In 2018, over half of the world’s population was living in cities. By 2050, this number is expected to shoot up to 66%. India will be the largest contributor to this increase in urban population, with an addition of 404 million urban residents. Even more than housing new urban residents, Indian cities will play a critical role in the country's economic growth, with urban areas already contributing up to 70% of the Indian GDP in 2011.
However, the growth of Indian cities differs from that of cities in the West. Not only are Indian cities among the fastest growing in the world, but this growth is unplanned, haphazard and detrimental to sustained economic growth and quality of life. Policymakers in India often view urbanization as a failure, resulting from insufficient rural development; they fear density and often blame it for the high congestion and pollution levels in cities. In fact, the failure to plan and manage urban growth is what leads to congestion and pollution in Indian cities.

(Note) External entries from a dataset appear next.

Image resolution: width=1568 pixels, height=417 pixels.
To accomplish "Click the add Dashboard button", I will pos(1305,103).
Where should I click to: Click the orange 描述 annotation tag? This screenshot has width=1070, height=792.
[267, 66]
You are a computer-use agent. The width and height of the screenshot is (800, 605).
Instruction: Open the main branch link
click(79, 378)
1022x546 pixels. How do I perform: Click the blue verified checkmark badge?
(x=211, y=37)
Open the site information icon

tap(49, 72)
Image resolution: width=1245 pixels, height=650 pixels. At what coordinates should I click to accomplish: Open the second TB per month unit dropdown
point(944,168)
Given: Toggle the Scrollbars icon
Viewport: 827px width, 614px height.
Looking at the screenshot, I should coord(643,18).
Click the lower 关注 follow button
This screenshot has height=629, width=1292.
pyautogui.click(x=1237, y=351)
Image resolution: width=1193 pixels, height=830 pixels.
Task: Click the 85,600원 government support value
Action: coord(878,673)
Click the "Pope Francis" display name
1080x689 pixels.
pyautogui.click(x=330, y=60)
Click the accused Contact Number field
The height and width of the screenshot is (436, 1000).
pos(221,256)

Our research aims to tackle the problem of haphazard urban expansion and its management, focusing on issues that are unique to Indian cities. To that end, we have produced a position paper that dismantles the idea that Indian cities should try to prevent growth and showcases instead on how growth can be better managed. Moreover, it highlights key tactics and ideas to transform disorderly growth into better planned cities and suggests what India can and cannot do to similarly improve density management in urban areas.
Going forward, we aim to develop an India-specific urban sprawl index that brings together different indicators and accounts for the ground realities of Indian urban growth patterns. The index will also translate that information into a format that will be compelling to policymakers and the public.